Accidents de la route en 2018: l’Afrique bat tous les records
En matière de sécurité routière, l’Afrique reste un très mauvais élève. Le continent a la plus forte proportion de mortalité des piétons et des cyclistes dans le monde avec 44% des décès. Les explications du Dr Etienne Krug, de l'Organisation mondiale de la santé (OMS), à Franceinfo Afrique.
A peine 1% de véhicules immatriculés dans le monde circulent dans les pays à faible revenu, et notamment en Afrique. Pourtant, c’est dans ces pays que les accidents de la route font des ravages. Les chiffres annoncés dans le rapport mondial de l’OMS font froid dans le dos. Cette année encore, c’est le continent africain qui paie le plus lourd tribut.
"Plus de personnes meurent maintenant à la suite d'accidents de la route que du VIH/sida, de la tuberculose ou de maladies diarrhéiques"
Rapport sécurité routière 2018OMS
Selon le nouveau rapport de l’OMS, publié le 7 décembre, les décès sur les routes sont en augmentation dans le monde entier, avec 1 million 350.000 morts. Les taux les plus élevés, on les trouve en Afrique avec 26 décès par 100 000 habitants. Ce qui est trois fois plus élevé qu'en Europe. Les piétons et les cyclistes représentent 44% des décès.
"Ce qu’on constate, c’est que l’infrastructure routière est en train de se développer rapidement en Afrique, mais malheureusement, on oublie les besoins des piétons. On fait un développement pour les voitures. On oublie que les enfants avaient l’habitude de marcher le long des routes, et même de jouer sur la route. Les voitures peuvent aller plus vite sur les nouvelles routes, mais on oublie de faire des passages pour piétons, de faire des trottoirs, de faire des pistes cyclables qui permettraient aux piétons de circuler en toute sécurité", constate le Dr Etienne Krug, en charge du département chargé notamment de la prévention de la violence et des traumatismes de l'OMS.

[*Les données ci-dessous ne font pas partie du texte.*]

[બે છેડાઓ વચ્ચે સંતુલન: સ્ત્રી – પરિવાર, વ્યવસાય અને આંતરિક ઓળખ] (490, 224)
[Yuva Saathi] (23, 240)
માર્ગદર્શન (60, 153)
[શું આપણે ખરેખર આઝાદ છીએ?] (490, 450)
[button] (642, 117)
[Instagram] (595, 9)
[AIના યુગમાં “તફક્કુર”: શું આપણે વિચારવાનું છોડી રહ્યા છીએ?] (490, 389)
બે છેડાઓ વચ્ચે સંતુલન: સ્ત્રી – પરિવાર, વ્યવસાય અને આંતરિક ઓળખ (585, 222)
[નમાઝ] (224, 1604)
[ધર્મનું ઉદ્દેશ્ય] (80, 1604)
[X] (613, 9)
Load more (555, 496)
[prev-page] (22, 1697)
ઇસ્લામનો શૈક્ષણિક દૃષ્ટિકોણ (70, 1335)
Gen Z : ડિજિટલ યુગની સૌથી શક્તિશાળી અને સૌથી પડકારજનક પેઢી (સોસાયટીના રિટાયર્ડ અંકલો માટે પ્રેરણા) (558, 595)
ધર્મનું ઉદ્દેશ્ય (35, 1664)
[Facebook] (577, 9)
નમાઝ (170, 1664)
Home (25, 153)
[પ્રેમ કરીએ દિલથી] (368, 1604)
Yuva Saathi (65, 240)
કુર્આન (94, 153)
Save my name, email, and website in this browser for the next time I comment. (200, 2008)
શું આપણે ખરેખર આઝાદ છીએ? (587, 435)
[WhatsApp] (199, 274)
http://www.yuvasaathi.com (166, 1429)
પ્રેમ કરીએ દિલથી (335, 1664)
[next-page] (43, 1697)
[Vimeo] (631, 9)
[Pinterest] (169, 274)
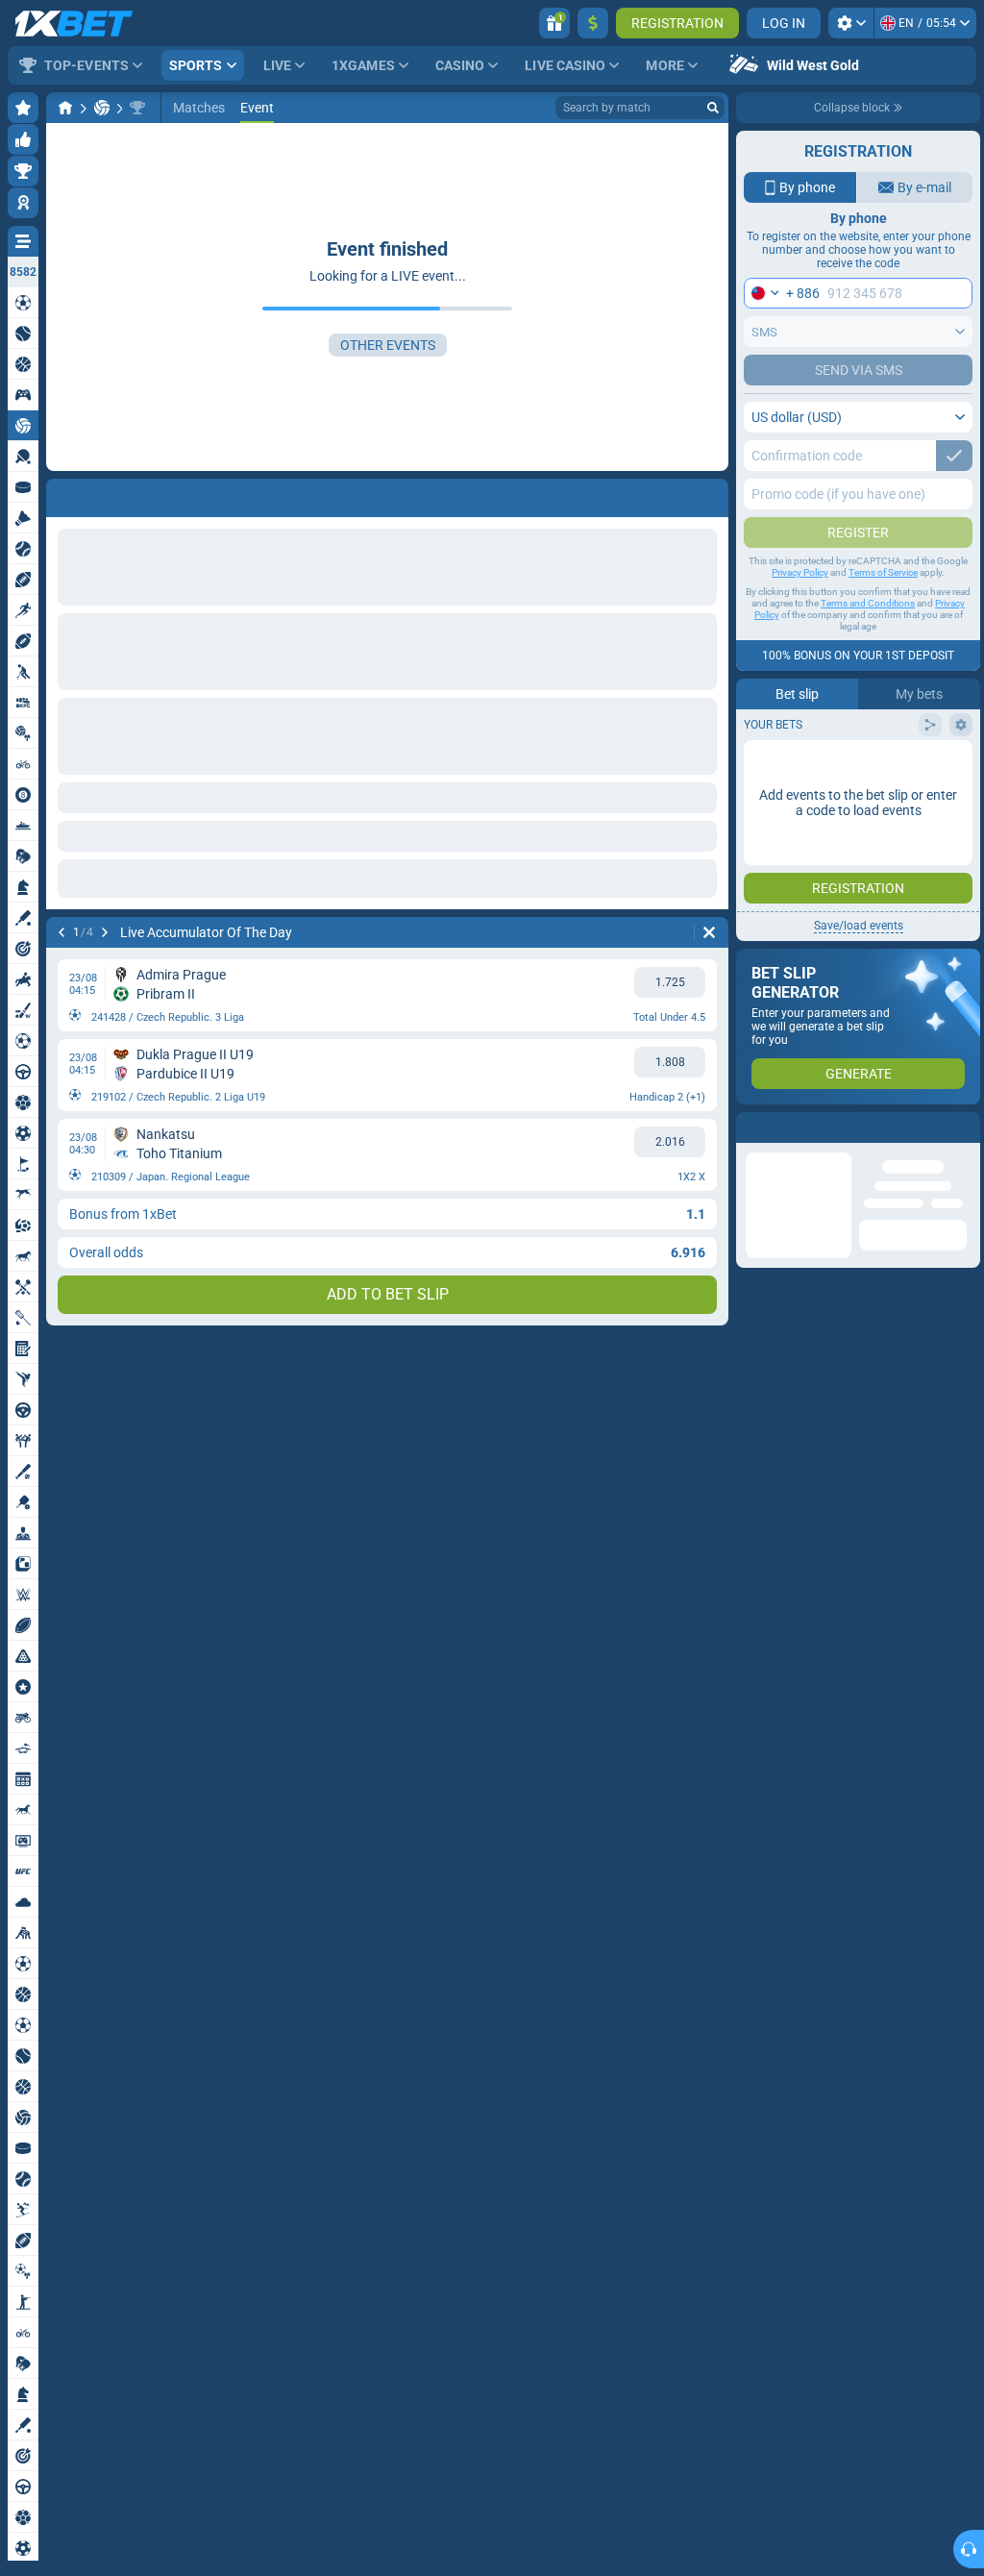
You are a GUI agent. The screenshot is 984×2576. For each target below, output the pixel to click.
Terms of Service (883, 572)
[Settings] (850, 23)
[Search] (713, 107)
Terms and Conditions (868, 603)
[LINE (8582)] (65, 107)
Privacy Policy (800, 572)
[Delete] (709, 494)
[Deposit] (593, 23)
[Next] (111, 494)
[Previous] (61, 494)
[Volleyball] (101, 107)
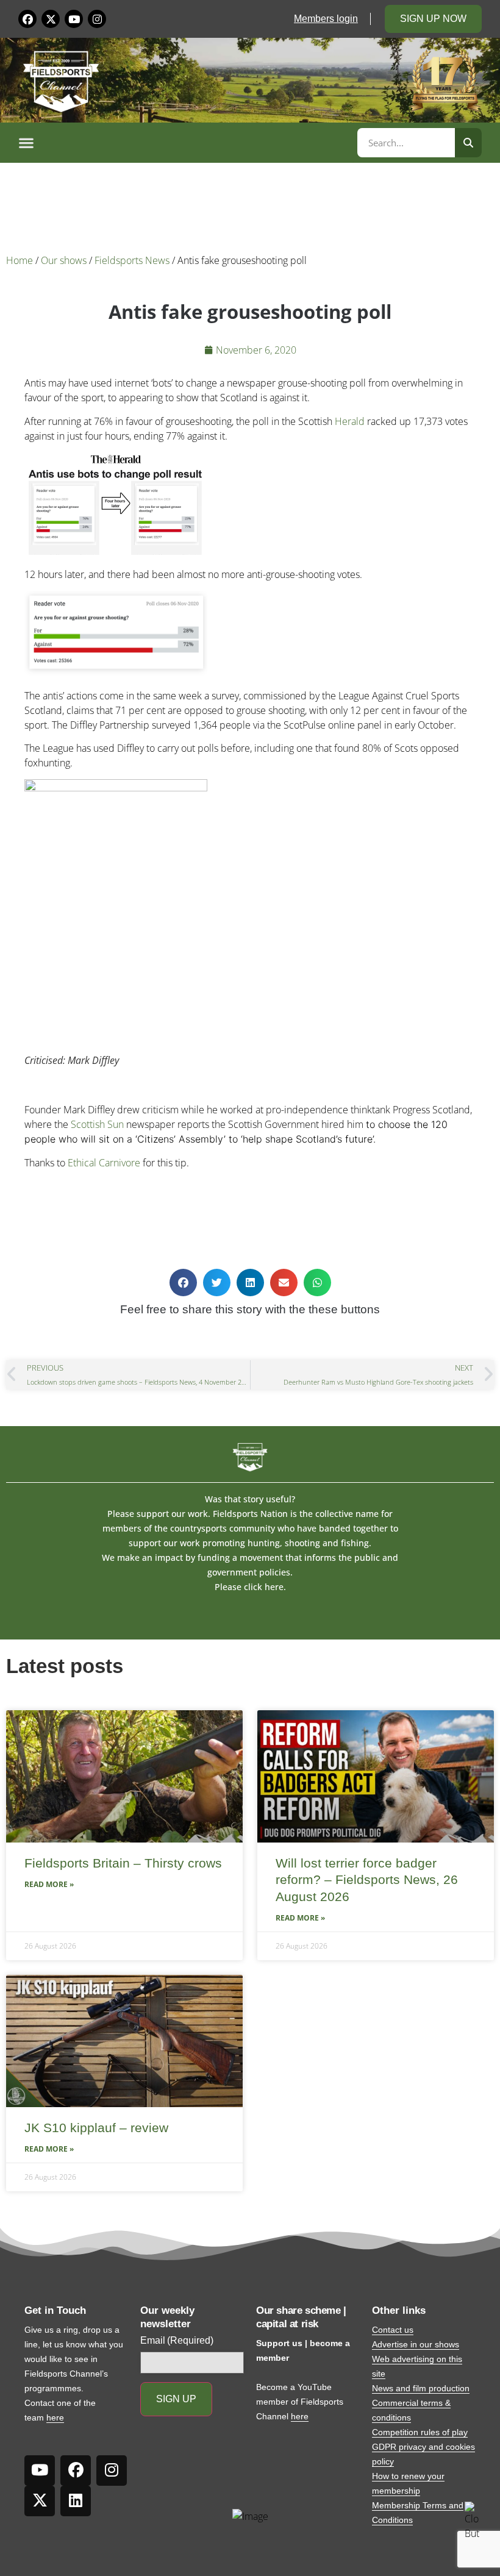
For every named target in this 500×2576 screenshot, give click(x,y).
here (55, 2417)
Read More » (49, 1884)
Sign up (176, 2399)
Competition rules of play (420, 2432)
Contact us (392, 2330)
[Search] (468, 142)
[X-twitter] (50, 19)
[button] (186, 143)
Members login (326, 18)
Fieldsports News (132, 260)
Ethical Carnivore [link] (104, 1162)
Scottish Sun (97, 1124)
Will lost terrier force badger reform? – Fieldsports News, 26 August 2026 (367, 1879)
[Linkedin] (75, 2501)
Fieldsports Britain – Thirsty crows (123, 1863)
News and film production (421, 2388)
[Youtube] (74, 19)
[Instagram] (97, 19)
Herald (350, 421)
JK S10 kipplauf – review (96, 2128)
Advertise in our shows (415, 2344)
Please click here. (250, 1587)
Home (19, 260)
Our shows (64, 260)
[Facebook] (27, 19)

Le Dr Etienne Krug a expliqué à Franceinfo Afrique que l‘insécurité routière est devenue la cause de décès numéro 1 dans le monde pour les enfants de 5 à 14 ans et pour les jeunes adultes de 15 à 29 ans.
"Des cercueils roulants" et un réseau routier impraticable
Dans certains pays africains, comme le Cameroun, les images des cadavres déchiquetés à la télévision ne choquent plus personne. "Cela est devenu un spectacle, même les enfants les regardent sans problème. Les gens se ruent sur les réseaux sociaux pour être les premiers à les annoncer. On a banalisé les accidents, parce qu’on a banalisé la vie humaine", témoigne le blogueur camerounais Ecclésiaste Deudjui.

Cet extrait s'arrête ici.